## YOUR GOAL
In the entries below, how many lines include "width"? Reply with the number and nothing more.

## EXERCISE INPUTS
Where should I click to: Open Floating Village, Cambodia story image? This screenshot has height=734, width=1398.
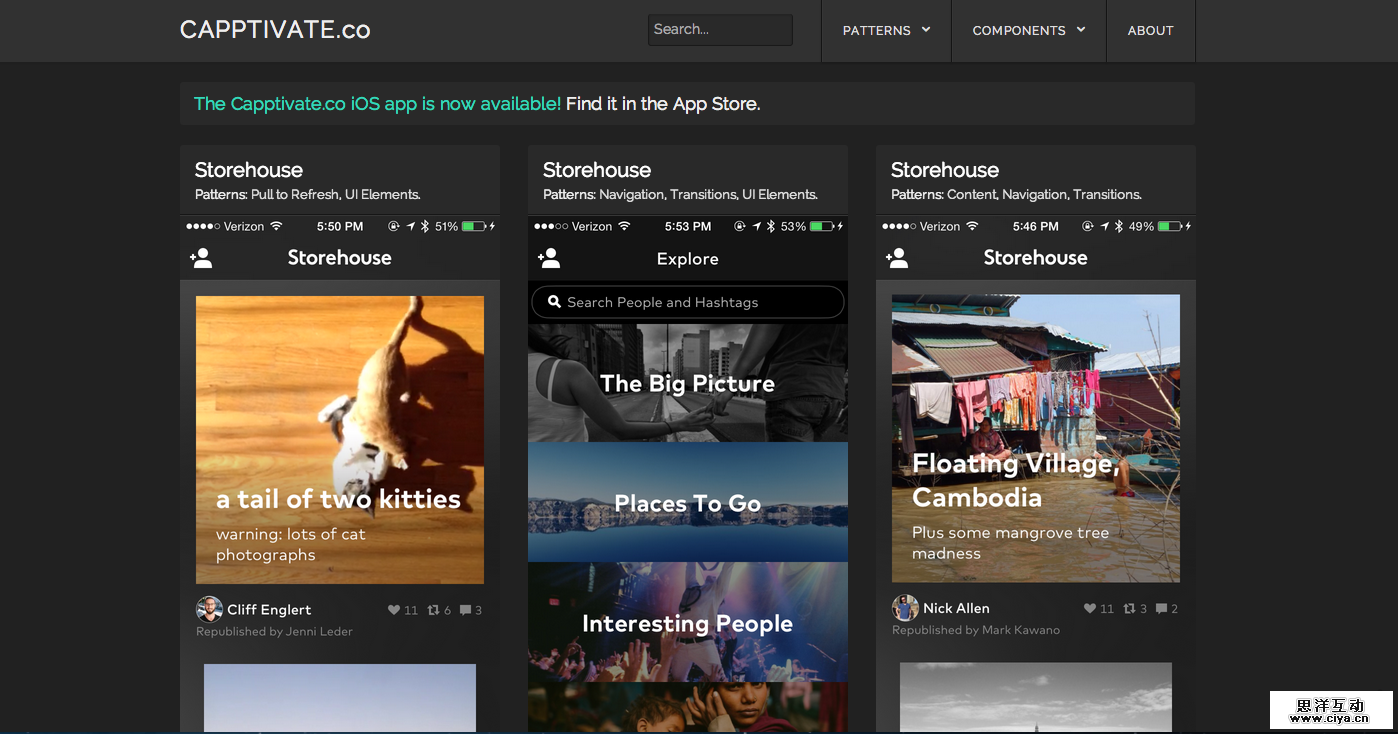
...
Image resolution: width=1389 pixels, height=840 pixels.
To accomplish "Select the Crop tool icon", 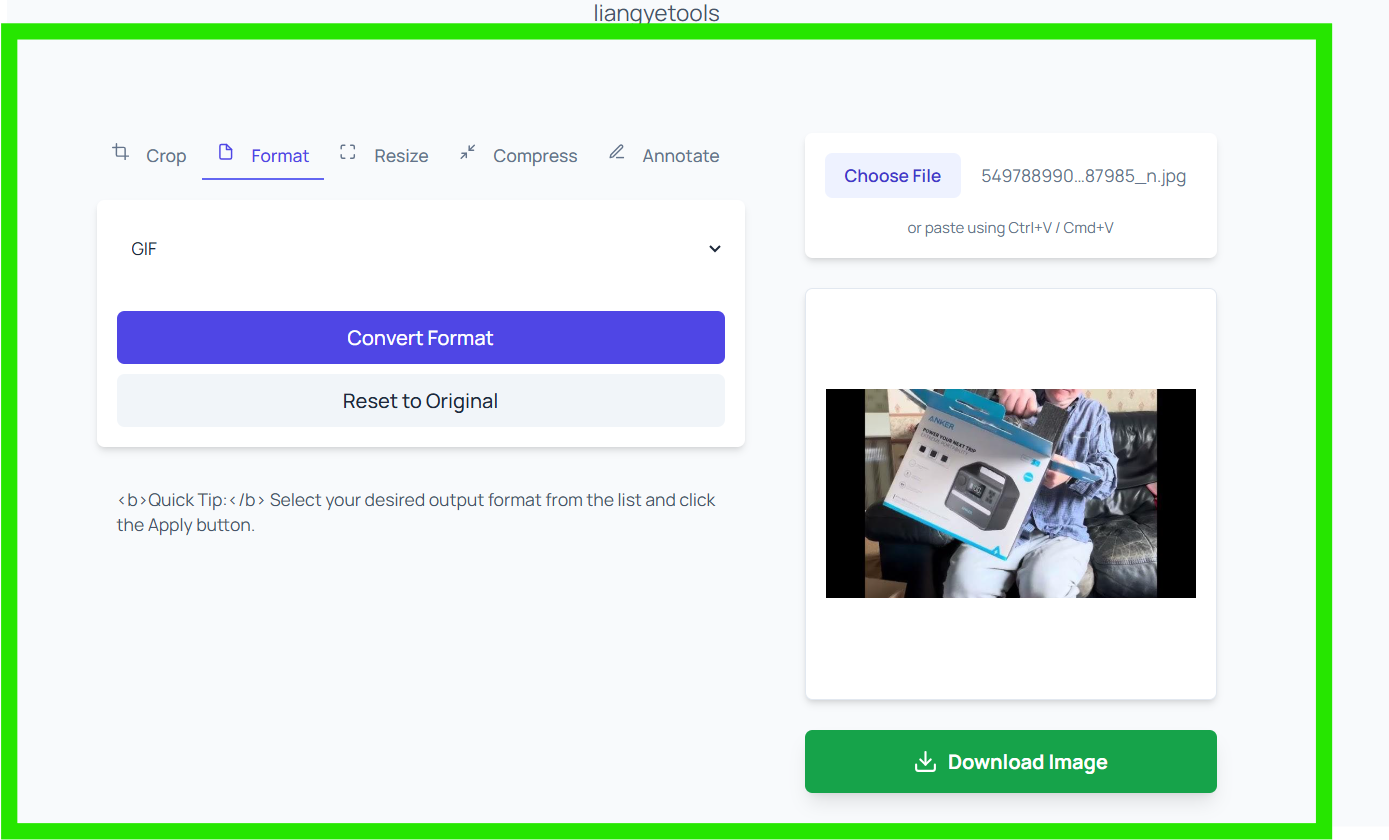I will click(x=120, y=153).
* * *
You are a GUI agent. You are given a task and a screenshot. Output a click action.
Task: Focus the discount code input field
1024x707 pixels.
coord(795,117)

## TASK SOLUTION
2